Hundreds of horses clop through the blistering-hot streets of Paraguay’s capital hauling heavy loads of junk, often for a dozen hours a day. It is a tradition that goes back as long as anyone can remember.
Within weeks, however, many will be spending their remaining days at a farm sanctuary far from the city.
A city ordinance that takes effect in the middle of this month bans the use of horse carts by the small army of people who scavenge cans, cardboard and plastic from garbage bins.
Belgian-born businesswoman Maris Llorens is helping by giving the horses sanctuary at one of her ranches.
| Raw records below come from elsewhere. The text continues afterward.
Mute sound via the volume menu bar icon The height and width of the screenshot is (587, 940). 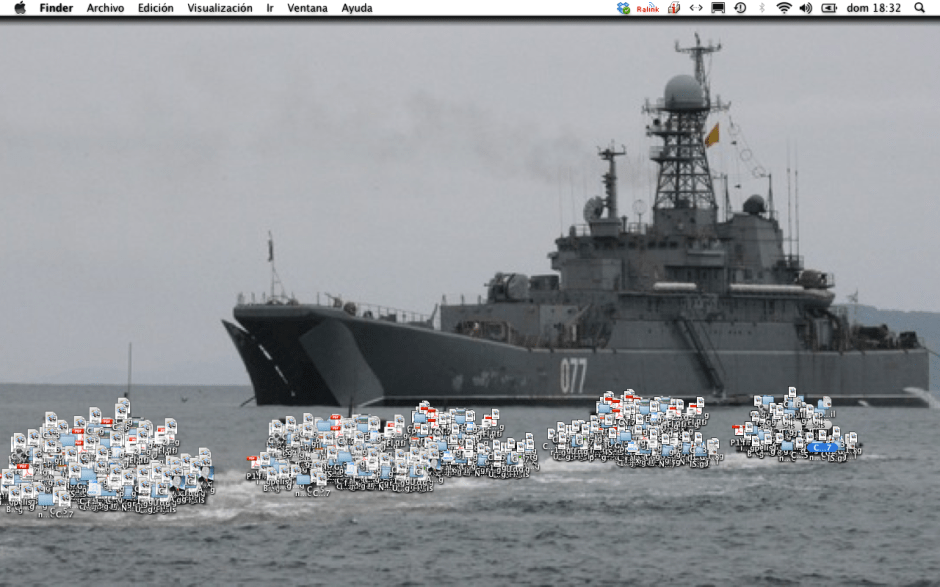tap(805, 8)
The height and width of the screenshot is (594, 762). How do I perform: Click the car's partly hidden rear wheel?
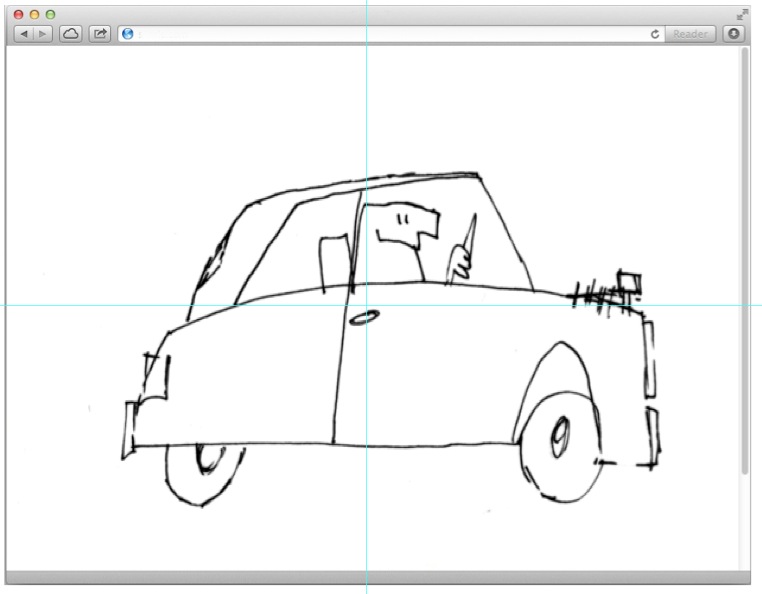point(205,470)
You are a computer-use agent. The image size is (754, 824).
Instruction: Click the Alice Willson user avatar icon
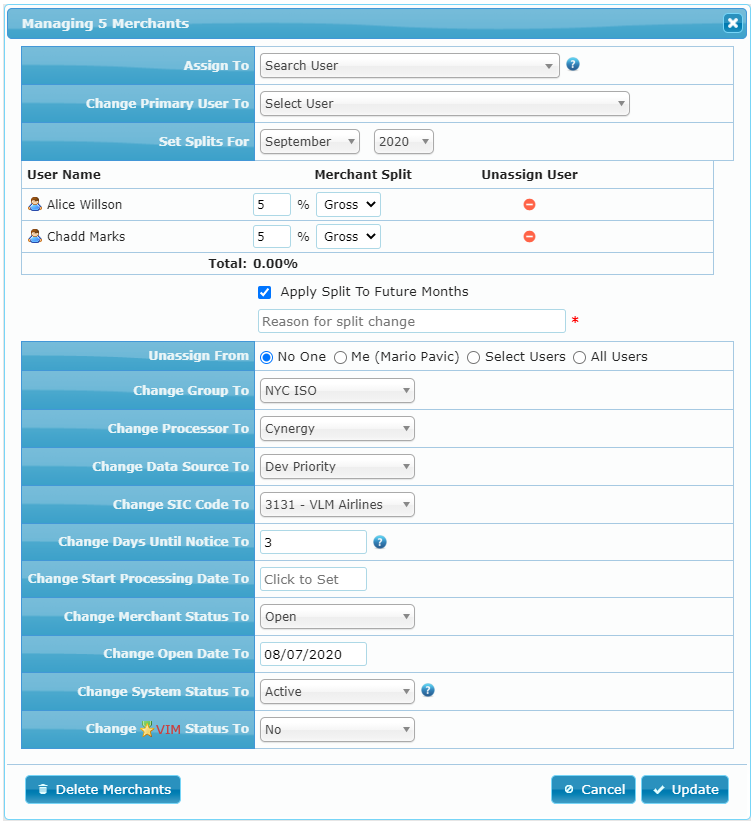[x=35, y=204]
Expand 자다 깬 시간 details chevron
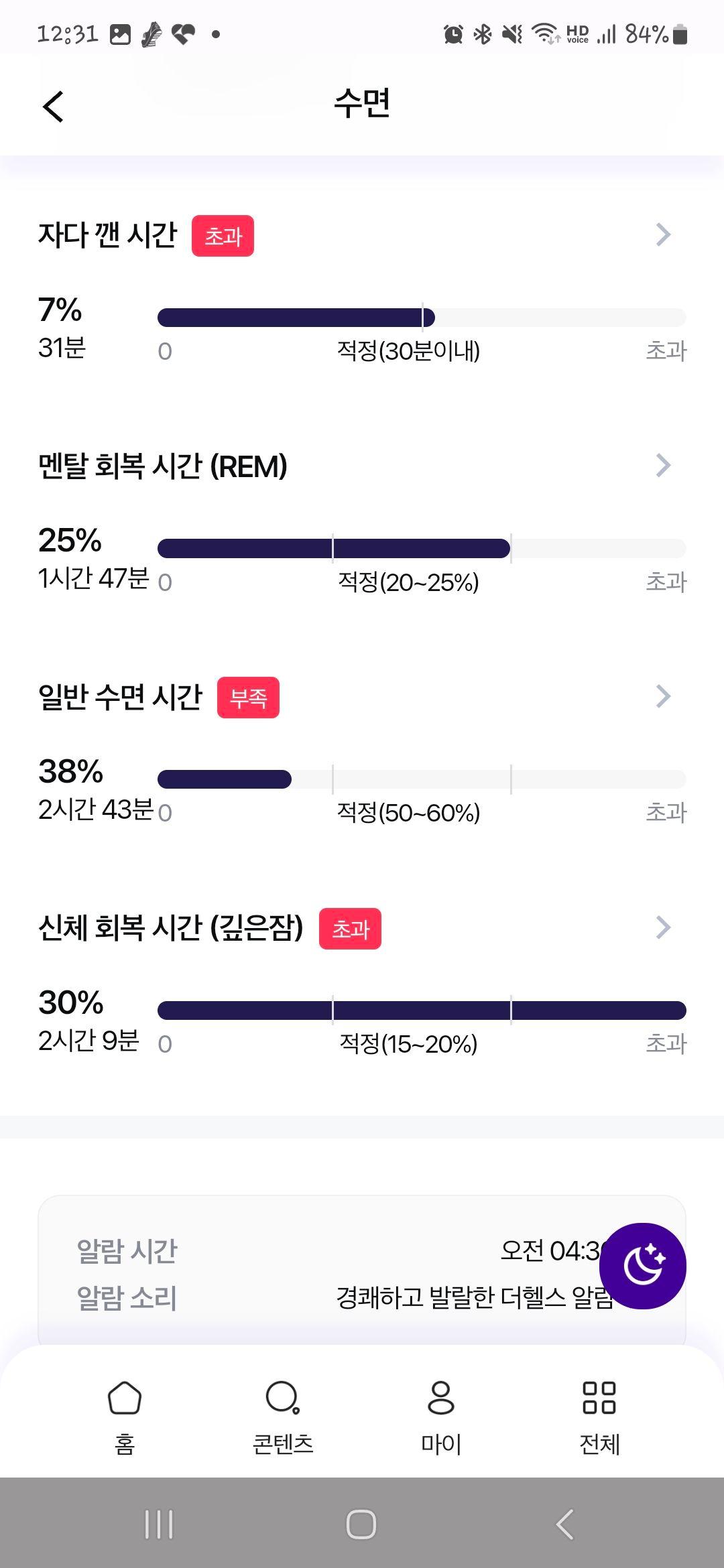 pos(663,235)
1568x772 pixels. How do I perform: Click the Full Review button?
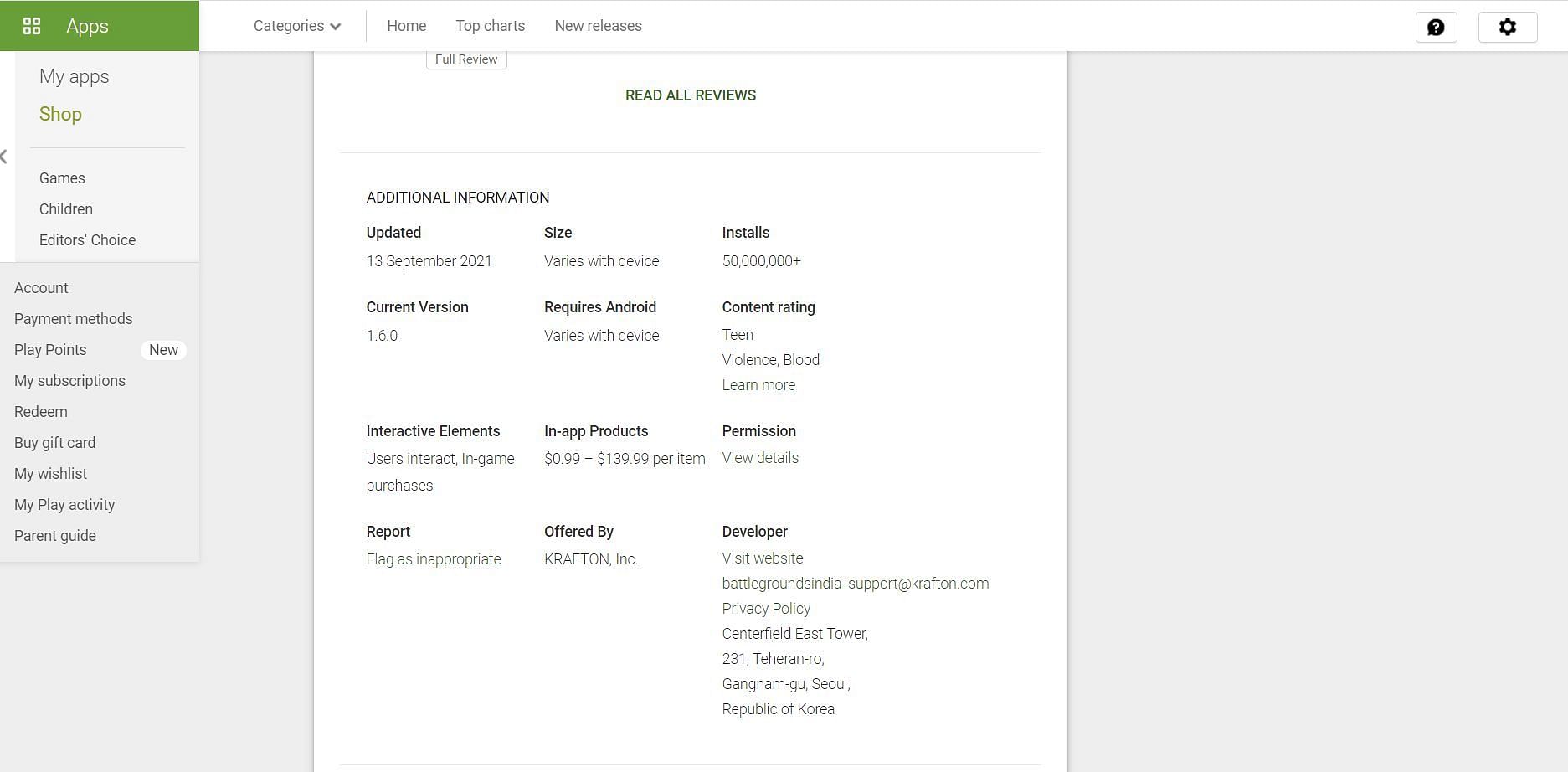tap(466, 59)
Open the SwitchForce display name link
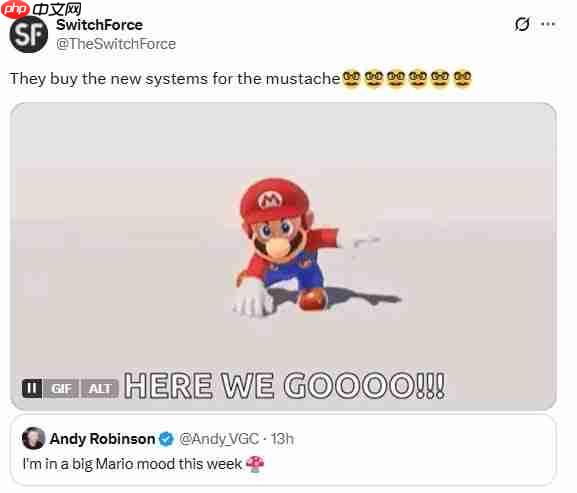Viewport: 577px width, 493px height. tap(99, 25)
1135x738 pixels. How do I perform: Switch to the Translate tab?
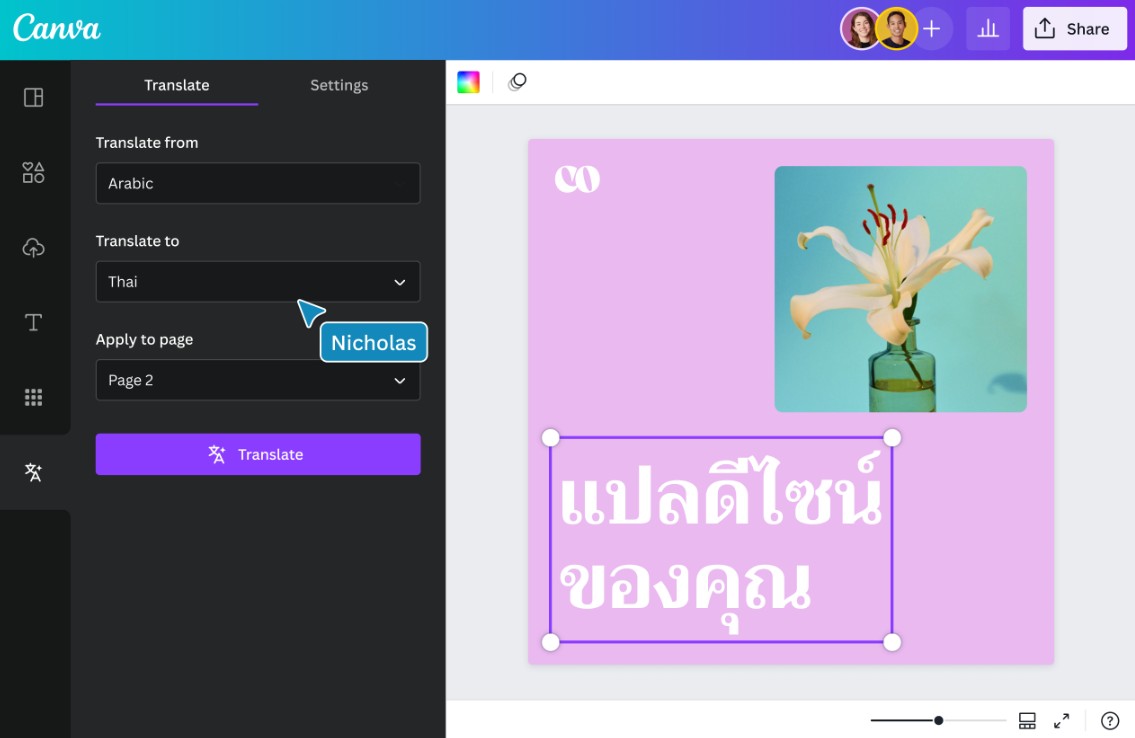pos(176,85)
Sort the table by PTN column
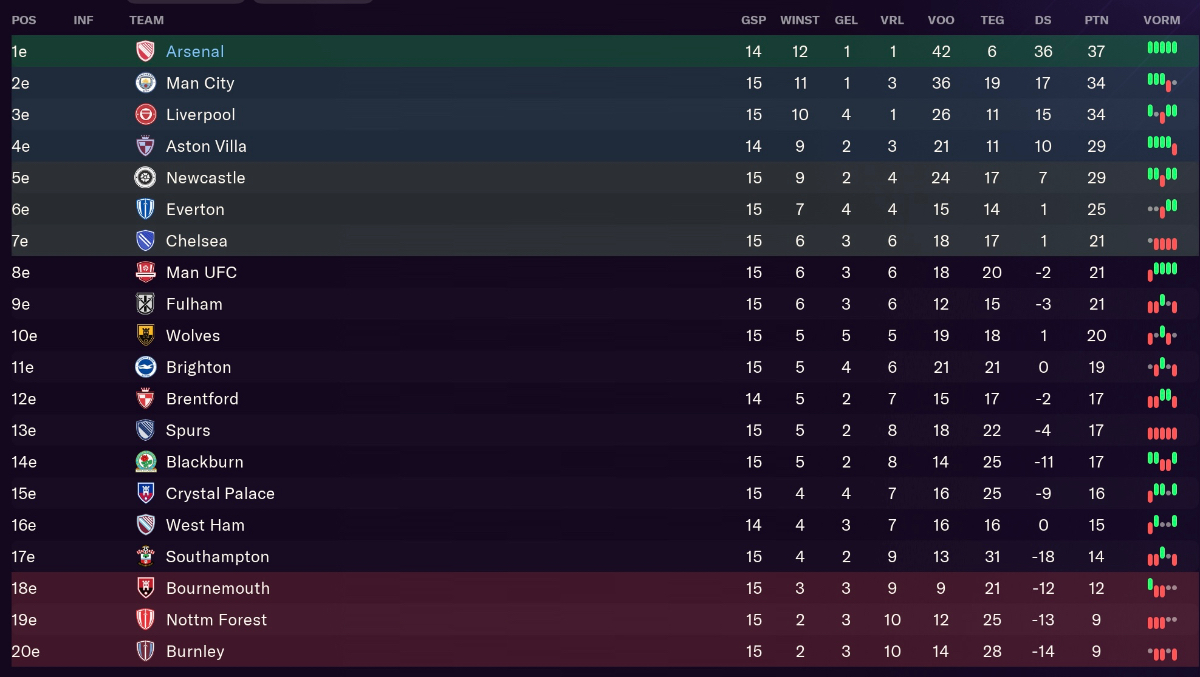 point(1096,20)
She is offering cart owners US$350 for each horse as a first installment toward buying three-wheeled moto-carts.
She and other animal rights activists have long worried about the haggard horses, often ill-fed and sometimes mistreated, that trudge through Asuncion, where daytime summer temperatures average about 35oC.
The Leopard company that makes many of the carts is offering credit to impoverished junk collectors with no collateral so they can slowly pay off the US$4,000 price.
“I’ve been driving horse carts for twenty years and I use what I earn to support my horse and my family,” Antonio Martinez said in Guarani, the indigenous language of Paraguay. “To earn US$10, I must work 14 hours a day. I hope to earn more with a moto-cart.”
City councilman Hugo Ramirez, who helped organize the program, said he was able to take a census of about 800 horse carts, though “there are many others who do not want to be registered.”
Some cart owners have already given up their horses for the faster motorized carts, which can also haul more cargo and promoters hope to have another 100 horses off the streets by the end of next month under the swap program.
Ramirez said he expects others will gradually comply with the new law.
The measure is not likely to make the city any quieter. The old carts roll along with just the clatter of hooves and the creak of axles. The new ones are equipped with loudspeakers that blare offers to pay for plastic bottles, cardboard, old electrical goods or bits of iron.
Officials in other Latin American countries have adopted similar programs. Bogota, Colombia, banned horse carts as of Jan. 1 after offering owners a subsidy to buy a small truck or launch a small business.